Joshua Easterly - CEO & Chairman of the Board
So, look, I think we will -- I would suspect that it's not -- again, 0 is kind of an absolute number. We basically have 0, outside of -- I guess we have 1.3% of fair market value of our book in energy. I would expect us to be opportunistic and continue to increase there or do things on an opportunistic basis, and the pipeline -- the platform has a dedicated team in Houston, which is A-plus team and I think will continue to find attractive things.
Operator
(Operator Instructions) And our next question comes from Fin O'Shea of Wells Fargo Securities.
Finian O'Shea - Associate Analyst
Just a small one on Caris Life Sciences. I'm seeing this is a pretty small hold in delayed draw as well. Is this an allocation or participation from another vertical, or is this a -- sorry, go ahead.

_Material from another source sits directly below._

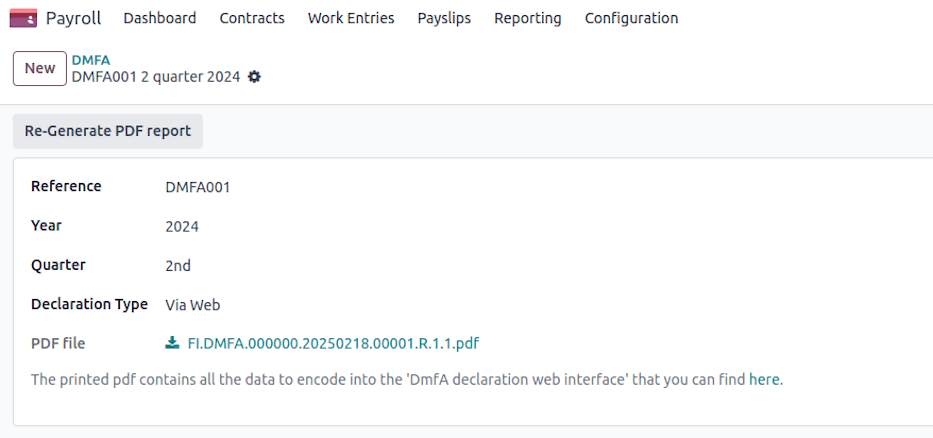This screenshot has height=438, width=933.
Task: Open the Contracts menu
Action: coord(252,18)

Joshua Easterly - CEO & Chairman of the Board
This is a good question. So, look, we -- TSL, along with affiliated funds, closed $150 million financing for Caris, which included a $50 million term loan, $50 million delayed draw term loan and $50 million of unsecured convertible notes. We acted as agent. Given the exemptive relief order, we get our first bite. Caris is a little bit further out on the risk curve, which drove the sizing. There are warrants related to the term loan in DDTL, and the unsecured notes are convertible, and so we -- the use of proceeds were to expand its sales force, expand laboratory capacity and to advance R&D. It's a privately-held sequencing diagnostics business. We think they are well-positioned, but it's clearly further out on the risk curve, which drove our sizing of the position. We think that the company has -- and so it was much more kind of biotech-y versus our typical biopharma, which has in place royalties. And so, again, the exemptive relief allows TSLX to size its position what it wants first. The sizing of that position was really kind of the risk -- kind of where it stood on the risk curve, and it didn't look as asymmetric in both the right tail and the left tail that our typical credit investments do, which we have really no left tail -- which we'd like to think we have limited left tail risk.

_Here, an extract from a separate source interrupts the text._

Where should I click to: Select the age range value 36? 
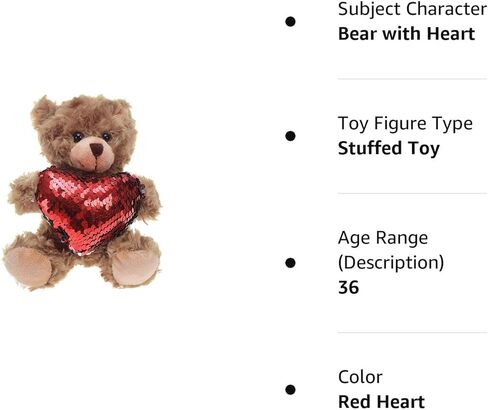point(348,287)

Finian O'Shea - Associate Analyst
And then just bringing that into the context of gross originations versus commitments this quarter, I know you talked a bit about leverage, but I would have expected your commitments or fundings to be a little higher as a percent given they were low this quarter. Is that mostly due to Caris?
Joshua Easterly - CEO & Chairman of the Board
That's Caris, yes. So out of the $317 million, $150 million was Caris.
Finian O'Shea - Associate Analyst
So if it was a more suitable deal for TSLX, you would have had a higher funding for it.
Joshua Easterly - CEO & Chairman of the Board
Yes. Exactly.
Operator
Thank you, and that concludes our question-and-answer session. I'd like to turn the conference back over to Josh Easterly for closing remarks.
Joshua Easterly - CEO & Chairman of the Board
Great. So, thank you. A lot of good questions. We look forward to -- I hope everybody has a good holiday season and a good New Year. We look forward -- we're always available, both myself, Mike Fishman and Bo and Ian and Lucy, and we hope people have a great holiday season and a great New Year, and we'll talk to people next quarter, if not sooner.
Ian Simmonds - CFO
Thanks, everyone.
Operator
Ladies and gentlemen, thank you for participating in today's conference. This does conclude the program, and you may all disconnect. Everyone have a great day.